Now with dowloads and streaming coming to the fore it has been felt more recently that manufacture might not be an issue in the future but there is a concern that Creative Scotland will feel the same way about retail and that would be huge mistake. There have been many reports that have shown that if you put good music in front of people they will buy it. The issue with record shops was people stopped visiting and I had always maintained that other avenues such as cafes and cultural venues should be considered. Here of course Creative Scotland should have some influence and yet have done nothing to make sure that the music of the artists they support has a beter chance to reach people than the black hole that is available online.

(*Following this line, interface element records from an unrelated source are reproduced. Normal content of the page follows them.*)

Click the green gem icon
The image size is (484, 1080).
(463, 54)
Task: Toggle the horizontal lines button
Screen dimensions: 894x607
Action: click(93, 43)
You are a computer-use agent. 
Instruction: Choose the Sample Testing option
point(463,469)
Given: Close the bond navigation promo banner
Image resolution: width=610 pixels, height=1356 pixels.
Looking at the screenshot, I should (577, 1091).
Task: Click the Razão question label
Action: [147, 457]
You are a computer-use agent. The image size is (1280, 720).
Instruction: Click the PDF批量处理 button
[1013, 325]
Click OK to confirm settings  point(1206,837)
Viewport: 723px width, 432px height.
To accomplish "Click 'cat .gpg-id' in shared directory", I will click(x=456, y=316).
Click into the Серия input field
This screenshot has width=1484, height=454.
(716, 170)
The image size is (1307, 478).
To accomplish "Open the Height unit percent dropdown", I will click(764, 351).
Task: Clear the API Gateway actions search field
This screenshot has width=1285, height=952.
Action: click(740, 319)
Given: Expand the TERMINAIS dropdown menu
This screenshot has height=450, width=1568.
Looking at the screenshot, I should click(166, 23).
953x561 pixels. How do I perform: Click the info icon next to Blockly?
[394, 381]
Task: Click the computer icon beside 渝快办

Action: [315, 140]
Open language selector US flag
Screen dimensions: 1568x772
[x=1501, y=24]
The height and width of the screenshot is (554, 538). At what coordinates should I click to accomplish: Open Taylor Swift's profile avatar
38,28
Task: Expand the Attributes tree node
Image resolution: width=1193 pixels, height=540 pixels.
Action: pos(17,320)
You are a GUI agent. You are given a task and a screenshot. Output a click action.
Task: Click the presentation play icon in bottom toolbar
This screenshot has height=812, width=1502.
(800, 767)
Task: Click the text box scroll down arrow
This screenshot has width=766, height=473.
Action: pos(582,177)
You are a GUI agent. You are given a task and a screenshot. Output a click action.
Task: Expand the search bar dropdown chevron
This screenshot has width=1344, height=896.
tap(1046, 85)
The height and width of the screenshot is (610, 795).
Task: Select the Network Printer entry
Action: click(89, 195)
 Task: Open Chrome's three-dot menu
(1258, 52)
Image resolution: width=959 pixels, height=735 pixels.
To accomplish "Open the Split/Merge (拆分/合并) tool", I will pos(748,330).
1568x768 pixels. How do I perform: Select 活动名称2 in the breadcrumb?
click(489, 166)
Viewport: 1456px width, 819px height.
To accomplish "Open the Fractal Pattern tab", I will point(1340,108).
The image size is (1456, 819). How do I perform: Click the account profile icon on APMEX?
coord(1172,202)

Now of course record shops have had a resurgence along with vinyl but new music is actually struggling more than ever as sales go to the latest reissued albums. However marketed properly in the right places it would still be possible to break new music in conjunction with social media and promotion. What Creative Scotland needs and is not mentioned in reports is in-house promotion for artists. When it does give artists funding they waste large sums of money paying English PR companies to do a job that at best is average and at worst is no better than the artist could have done themselves. Amazingly social media is something that is poorly handled from all sides. Again so much more could be done.

Going back to the centre which of course could incorporate many of the things identified as being needed there has been without doubt a large amount of snobbishness as to the place of pop music in Scotland’s history. I have to thank the Fruitmarket Gallery both for the opportunity they gave to show what could be done and for adding credibility to the idea. Having said that it would be disingenuous of me given what I know to let these music elitists dig themselves into a hole I know they won’t be able to get out of. Suffice to say they wil be proved wrong ! 

Without a doubt there are decisions to be made and they will be made in the coming week.